At a Partnership for Public Service event in Washington, Mader said the new group would serve as a governance board and bring much-needed structure to what has so far been a fairly ad hoc initiative. Although shared-services champions have made real progress at a number of agencies, he said, "it needs to be codified somehow. It can't just be this merry band of zealots."
GSA Administrator Denise Turner Roth, who also spoke at the event, agreed that shared services were gaining traction -- "we're no longer talking about whether this is necessary or if this is the right approach," she noted -- but said the pressure would now be on the new team to deliver added value for agencies.
Angerman voiced cautious optimism. "There's a lot of leverage to be had," she said, but agencies' top leaders must make it clear that using shared services is not only important but "important to them." At Treasury, shared services are written into "the strategic plan for our whole department."
All the speakers acknowledged that much work remains to be done and that funding models are a key concern. Mader said OMB would suggest changes in time for the next budget cycle and declared that the status quo "is not a sustainable model."
"We can get through [fiscal 2016]," he said, but "we can't get to where we want to go."

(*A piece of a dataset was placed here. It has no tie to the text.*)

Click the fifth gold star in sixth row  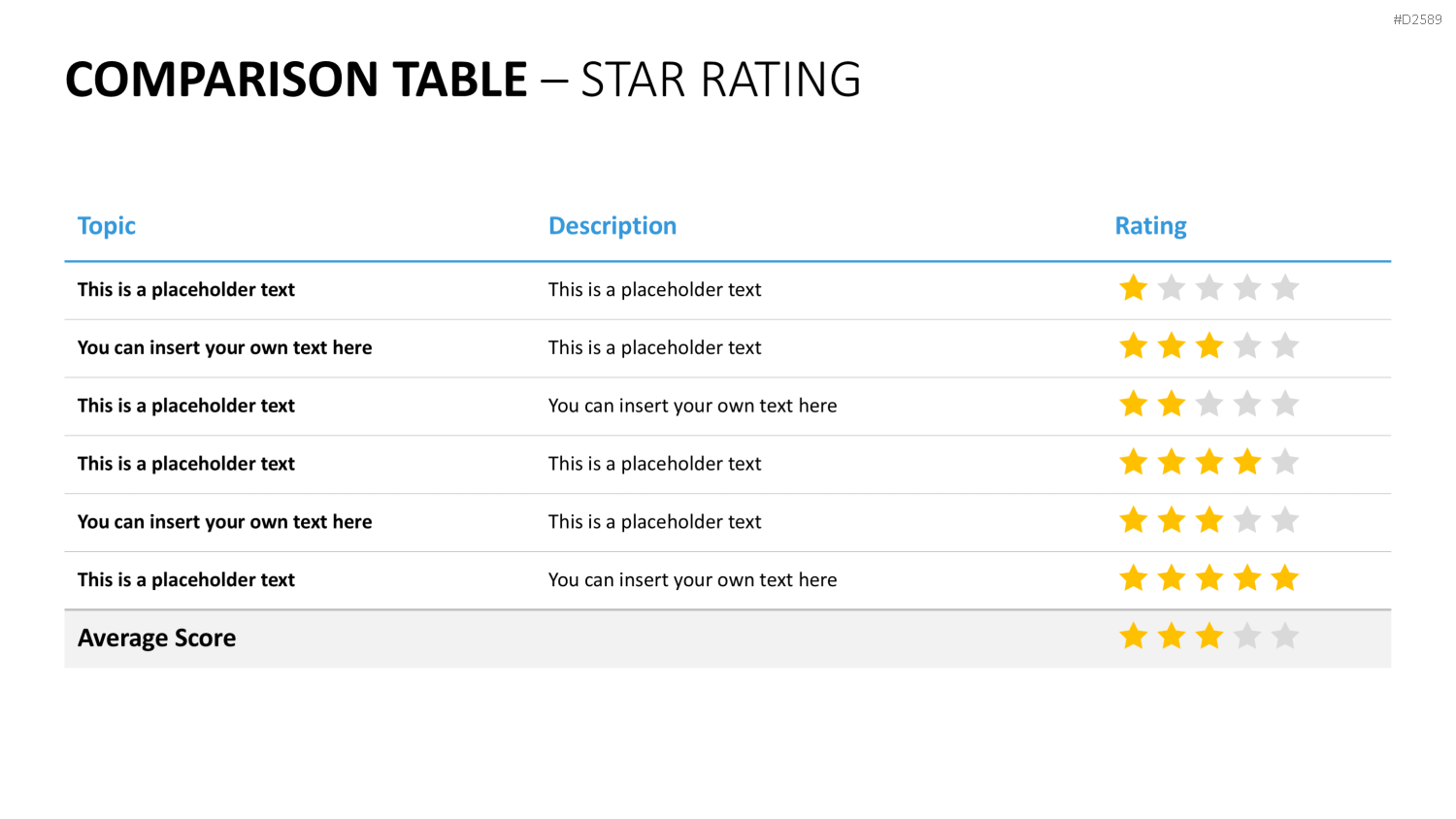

Where's the strategic sourcing?
The Government Accountability Office issued an Oct. 22 report calling on major federal agencies -- NASA, the Defense Department and the Department of Homeland Security in particular -- to use their buying leverage to reap savings on IT purchases.
In the private sector, leading companies strategically source -- or take an aggregate approach to acquisition rather than piling up expensive individual purchases -- for some 90 percent of their procurement spending, GAO noted. (Strategic sourcing's standardizing spirit guided the Office of Management and Budget's directive this week to ban new laptop and desktop contracts.)
But at NASA, DHS and DOD, a much lower percentage of IT spending went through preferred strategic sourcing vehicles in fiscal 2013: 44 percent at DHS, 35 percent at NASA, 27 percent at the Army, 17 percent at the Air Force and a mere 10 percent at the Navy.
The agencies also struggled to control labor costs because vendors used a wide array of labor categories, making pricing comparisons difficult, GAO reported.
GAO recommended a variety of control measures to help the agencies promote strategic sourcing: analyzing spending, developing savings goals and metrics, and standardizing labor categories.